▶ Written instruction
Transcribe every one of the following items line by line, keeping each line word for word as it appears.
--- Records supplied ---
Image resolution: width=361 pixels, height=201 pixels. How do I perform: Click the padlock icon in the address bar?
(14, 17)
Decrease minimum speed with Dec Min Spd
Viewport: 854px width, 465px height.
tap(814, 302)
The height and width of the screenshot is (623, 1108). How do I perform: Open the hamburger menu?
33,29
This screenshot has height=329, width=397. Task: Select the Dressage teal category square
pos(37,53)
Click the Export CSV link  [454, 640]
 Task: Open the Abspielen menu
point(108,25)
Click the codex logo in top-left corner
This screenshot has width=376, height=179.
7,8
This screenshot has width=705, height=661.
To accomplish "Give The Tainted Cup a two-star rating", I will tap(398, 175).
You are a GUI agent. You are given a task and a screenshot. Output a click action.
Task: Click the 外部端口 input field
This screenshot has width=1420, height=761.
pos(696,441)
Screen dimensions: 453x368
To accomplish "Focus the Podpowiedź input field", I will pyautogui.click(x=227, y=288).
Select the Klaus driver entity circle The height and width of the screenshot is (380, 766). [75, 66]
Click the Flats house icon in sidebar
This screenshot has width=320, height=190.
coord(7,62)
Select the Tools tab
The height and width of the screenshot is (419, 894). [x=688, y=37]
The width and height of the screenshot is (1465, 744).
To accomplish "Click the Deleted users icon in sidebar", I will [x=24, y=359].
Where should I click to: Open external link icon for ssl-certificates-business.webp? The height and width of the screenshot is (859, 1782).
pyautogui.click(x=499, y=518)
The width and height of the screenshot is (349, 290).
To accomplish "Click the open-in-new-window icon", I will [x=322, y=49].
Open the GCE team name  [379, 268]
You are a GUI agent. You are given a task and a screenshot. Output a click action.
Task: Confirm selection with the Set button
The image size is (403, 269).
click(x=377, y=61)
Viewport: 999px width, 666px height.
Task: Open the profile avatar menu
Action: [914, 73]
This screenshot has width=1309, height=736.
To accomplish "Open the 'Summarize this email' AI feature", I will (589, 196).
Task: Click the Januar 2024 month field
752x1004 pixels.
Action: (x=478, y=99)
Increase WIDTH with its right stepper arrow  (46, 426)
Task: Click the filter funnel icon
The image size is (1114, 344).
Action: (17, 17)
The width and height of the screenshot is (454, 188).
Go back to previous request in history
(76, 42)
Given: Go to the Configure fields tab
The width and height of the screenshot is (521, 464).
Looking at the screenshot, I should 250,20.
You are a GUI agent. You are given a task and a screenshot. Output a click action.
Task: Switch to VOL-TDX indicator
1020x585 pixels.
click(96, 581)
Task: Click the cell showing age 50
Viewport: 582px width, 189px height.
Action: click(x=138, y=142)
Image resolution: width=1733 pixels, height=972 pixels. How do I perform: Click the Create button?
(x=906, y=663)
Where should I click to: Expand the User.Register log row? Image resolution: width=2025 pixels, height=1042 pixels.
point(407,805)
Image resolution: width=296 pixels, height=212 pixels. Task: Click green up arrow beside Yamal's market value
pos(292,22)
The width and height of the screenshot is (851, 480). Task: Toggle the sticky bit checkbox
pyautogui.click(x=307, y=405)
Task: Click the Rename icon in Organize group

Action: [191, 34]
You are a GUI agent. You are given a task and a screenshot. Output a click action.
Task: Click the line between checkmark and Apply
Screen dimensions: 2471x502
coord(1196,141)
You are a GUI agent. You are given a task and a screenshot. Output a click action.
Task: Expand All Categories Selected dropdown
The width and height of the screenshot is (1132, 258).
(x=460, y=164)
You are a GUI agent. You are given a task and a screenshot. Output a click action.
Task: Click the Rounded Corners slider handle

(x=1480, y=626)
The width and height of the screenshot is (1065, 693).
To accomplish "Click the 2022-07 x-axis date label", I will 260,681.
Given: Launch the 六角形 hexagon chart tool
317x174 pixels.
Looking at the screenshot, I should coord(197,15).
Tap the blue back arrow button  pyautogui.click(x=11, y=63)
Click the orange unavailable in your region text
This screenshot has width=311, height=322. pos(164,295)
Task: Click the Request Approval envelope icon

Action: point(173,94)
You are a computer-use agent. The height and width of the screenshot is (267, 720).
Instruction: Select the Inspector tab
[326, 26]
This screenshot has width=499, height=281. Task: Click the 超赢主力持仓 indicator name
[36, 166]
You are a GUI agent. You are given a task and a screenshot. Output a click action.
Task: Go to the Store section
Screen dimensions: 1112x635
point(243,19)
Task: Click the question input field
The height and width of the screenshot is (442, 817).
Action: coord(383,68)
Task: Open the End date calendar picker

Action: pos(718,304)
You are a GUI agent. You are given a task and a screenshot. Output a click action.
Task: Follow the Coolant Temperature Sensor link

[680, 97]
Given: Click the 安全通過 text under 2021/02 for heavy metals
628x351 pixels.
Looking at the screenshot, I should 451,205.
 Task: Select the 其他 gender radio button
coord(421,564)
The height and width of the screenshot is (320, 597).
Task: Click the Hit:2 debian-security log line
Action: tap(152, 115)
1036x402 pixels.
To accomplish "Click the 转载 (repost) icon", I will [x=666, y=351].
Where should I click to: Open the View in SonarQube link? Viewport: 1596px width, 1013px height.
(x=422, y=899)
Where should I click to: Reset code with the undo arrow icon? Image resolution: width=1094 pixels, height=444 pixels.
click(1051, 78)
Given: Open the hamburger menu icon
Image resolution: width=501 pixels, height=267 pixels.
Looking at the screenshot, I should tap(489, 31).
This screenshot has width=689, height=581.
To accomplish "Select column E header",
---
▶ Result for this exercise
Image resolution: width=361 pixels, height=201 pixels. How do I perform: Click the padlock icon in the address bar?
(14, 17)
Decrease minimum speed with Dec Min Spd
Viewport: 854px width, 465px height.
tap(814, 302)
The height and width of the screenshot is (623, 1108). How do I perform: Open the hamburger menu?
33,29
This screenshot has height=329, width=397. Task: Select the Dressage teal category square
pos(37,53)
Click the Export CSV link  [454, 640]
 Task: Open the Abspielen menu
point(108,25)
Click the codex logo in top-left corner
This screenshot has width=376, height=179.
7,8
This screenshot has width=705, height=661.
To accomplish "Give The Tainted Cup a two-star rating", I will tap(398, 175).
You are a GUI agent. You are given a task and a screenshot. Output a click action.
Task: Click the 外部端口 input field
This screenshot has width=1420, height=761.
pos(696,441)
Screen dimensions: 453x368
To accomplish "Focus the Podpowiedź input field", I will pyautogui.click(x=227, y=288).
Select the Klaus driver entity circle The height and width of the screenshot is (380, 766). [75, 66]
Click the Flats house icon in sidebar
This screenshot has width=320, height=190.
coord(7,62)
Select the Tools tab
The height and width of the screenshot is (419, 894). [x=688, y=37]
The width and height of the screenshot is (1465, 744).
To accomplish "Click the Deleted users icon in sidebar", I will [x=24, y=359].
Where should I click to: Open external link icon for ssl-certificates-business.webp? The height and width of the screenshot is (859, 1782).
pyautogui.click(x=499, y=518)
The width and height of the screenshot is (349, 290).
To accomplish "Click the open-in-new-window icon", I will [x=322, y=49].
Open the GCE team name  [379, 268]
You are a GUI agent. You are given a task and a screenshot. Output a click action.
Task: Confirm selection with the Set button
The image size is (403, 269).
click(x=377, y=61)
Viewport: 999px width, 666px height.
Task: Open the profile avatar menu
Action: [914, 73]
This screenshot has width=1309, height=736.
To accomplish "Open the 'Summarize this email' AI feature", I will (589, 196).
Task: Click the Januar 2024 month field
752x1004 pixels.
Action: (x=478, y=99)
Increase WIDTH with its right stepper arrow  (46, 426)
Task: Click the filter funnel icon
The image size is (1114, 344).
Action: (17, 17)
The width and height of the screenshot is (454, 188).
Go back to previous request in history
(76, 42)
Given: Go to the Configure fields tab
The width and height of the screenshot is (521, 464).
Looking at the screenshot, I should 250,20.
You are a GUI agent. You are given a task and a screenshot. Output a click action.
Task: Switch to VOL-TDX indicator
1020x585 pixels.
click(96, 581)
Task: Click the cell showing age 50
Viewport: 582px width, 189px height.
Action: click(x=138, y=142)
Image resolution: width=1733 pixels, height=972 pixels. How do I perform: Click the Create button?
(x=906, y=663)
Where should I click to: Expand the User.Register log row? Image resolution: width=2025 pixels, height=1042 pixels.
point(407,805)
Image resolution: width=296 pixels, height=212 pixels. Task: Click green up arrow beside Yamal's market value
pos(292,22)
The width and height of the screenshot is (851, 480). Task: Toggle the sticky bit checkbox
pyautogui.click(x=307, y=405)
Task: Click the Rename icon in Organize group

Action: [191, 34]
You are a GUI agent. You are given a task and a screenshot. Output a click action.
Task: Click the line between checkmark and Apply
Screen dimensions: 2471x502
coord(1196,141)
You are a GUI agent. You are given a task and a screenshot. Output a click action.
Task: Expand All Categories Selected dropdown
The width and height of the screenshot is (1132, 258).
(x=460, y=164)
You are a GUI agent. You are given a task and a screenshot. Output a click action.
Task: Click the Rounded Corners slider handle

(x=1480, y=626)
The width and height of the screenshot is (1065, 693).
To accomplish "Click the 2022-07 x-axis date label", I will 260,681.
Given: Launch the 六角形 hexagon chart tool
317x174 pixels.
Looking at the screenshot, I should coord(197,15).
Tap the blue back arrow button  pyautogui.click(x=11, y=63)
Click the orange unavailable in your region text
This screenshot has width=311, height=322. pos(164,295)
Task: Click the Request Approval envelope icon

Action: point(173,94)
You are a computer-use agent. The height and width of the screenshot is (267, 720).
Instruction: Select the Inspector tab
[326, 26]
This screenshot has width=499, height=281. Task: Click the 超赢主力持仓 indicator name
[36, 166]
You are a GUI agent. You are given a task and a screenshot. Output a click action.
Task: Go to the Store section
Screen dimensions: 1112x635
point(243,19)
Task: Click the question input field
The height and width of the screenshot is (442, 817).
Action: coord(383,68)
Task: Open the End date calendar picker

Action: pos(718,304)
You are a GUI agent. You are given a task and a screenshot. Output a click action.
Task: Follow the Coolant Temperature Sensor link

[680, 97]
Given: Click the 安全通過 text under 2021/02 for heavy metals
628x351 pixels.
Looking at the screenshot, I should 451,205.
 Task: Select the 其他 gender radio button
coord(421,564)
The height and width of the screenshot is (320, 597).
Task: Click the Hit:2 debian-security log line
Action: tap(152, 115)
1036x402 pixels.
To accomplish "Click the 转载 (repost) icon", I will [x=666, y=351].
Where should I click to: Open the View in SonarQube link? Viewport: 1596px width, 1013px height.
(x=422, y=899)
Where should I click to: Reset code with the undo arrow icon? Image resolution: width=1094 pixels, height=444 pixels.
click(1051, 78)
Given: Open the hamburger menu icon
Image resolution: width=501 pixels, height=267 pixels.
Looking at the screenshot, I should tap(489, 31).
This screenshot has width=689, height=581.
To accomplish "Select column E header",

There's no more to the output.